Along its route, I-610 passes through New Orleans’ famed City Park, which comprises a brief break along its routing from the dense urban environs through which it passes.
West terminus: Beginning of freeway west of Ames Blvd., Marrero
East terminus: I-10 exit 234, New Orleans
Distance in Louisiana: 9.70 miles
Parishes served: Jef, Or
Control Cities: Eastbound – New Orleans; Westbound – Westbank, Gretna, Westwego,
Louisiana’s newest Interstate (designated 1999), unsigned Interstate 910 is marked as US 90 Business in the greater New Orleans area, and is better known to motorists as the Westbank Expressway on the westbank of the river and the Pontchartrain Expressway on the eastbank of the river. Though only recently included into the Interstate Highway system, this highway facility is one of the oldest in Louisiana and originally dates to the 1950s.
The Mississippi River bridge at New Orleans (Greater New Orleans Bridge, later the Crescent City Connection) and its highway approaches were first proposed in a 1946 planning report by famed New York planner Robert Moses. The first span (now the westbank-bound bridge) was completed in 1958, along with the original freeway facility which extended from Airline Highway on the north to De Gaulle Blvd. on the south. The remainder of the Westbank approach was constructed as an expressway facility west to US 90 near Avondale. The expressway included a tunnel facility (rare for Louisiana), the Harvey Tunnel, under the Harvey Canal. This extensive freeway/expressway facility was constructed to the crude design standards of the era. Originally designated as LA 3019, this route was given the designation of US 90 Business in 1963 (where it was not incorporated into I-10).
Because of the early date of construction of this facility and increasing traffic counts thanks to Westbank suburbanization spurred by the bridge, this facility rapidly grew obsolete and heavily congested. Thus eventual rehabilitation was inevitable, and had major political support from thousands of Westbank commuters. Reconstruction of the US 90B facility occurred over a period of many years through the 1980s and 1990s. This reconstruction included a second Mississippi River span (opened in 1988 and providing four lanes in a single direction per bridge), HOV lanes, an Interstate-quality freeway facility from Marrero to the “megachange” near the Superdome, reconfigured entrance and exit ramps, and vastly improved signage. The speed limit, however, remains 50 MPH throughout the freeway stretch.

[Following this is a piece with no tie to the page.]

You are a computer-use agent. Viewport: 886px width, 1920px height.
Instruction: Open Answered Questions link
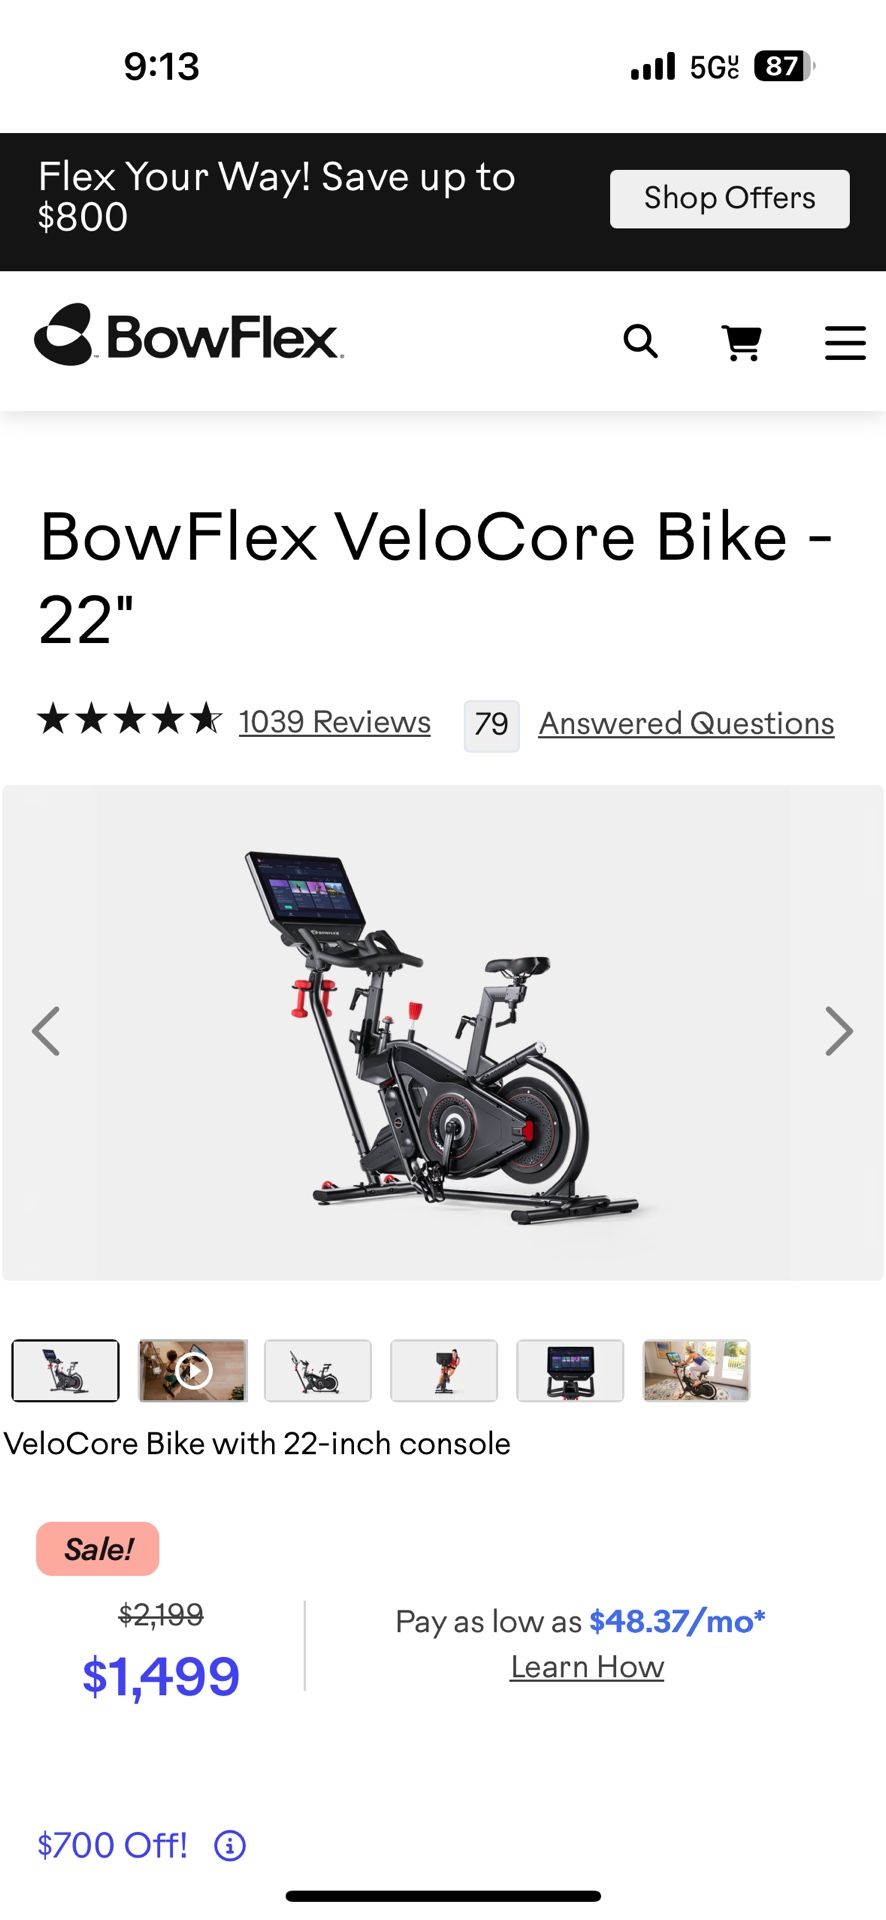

The vast majority of this freeway is elevated in nature and passes over heavily developed urban and suburban areas. Highlights of the stretch are the twin Mississippi River bridges, the “high rise” over the Harvey Canal (which replaced the Harvey Tunnel, now used by the freeway frontage roads), and the massive bridge toll plaza on the eastbank-bound carriageway, located on the Algiers side of the bridge. The Westbank Expressway portion of I-910 is constructed in a Texas-style manner, with continuous frontage roads accommodating entry and exit ramps, extending the DOTD’s modern-era penchant for Texan methods of freeway construction.
On the Eastbank side, elevated HOV lanes dominate the scenery. These lanes extend from Terry Parkway in Gretna to Earhart Blvd. near the Superdome, and are accommodated on the eastbank-bound (newer) river span.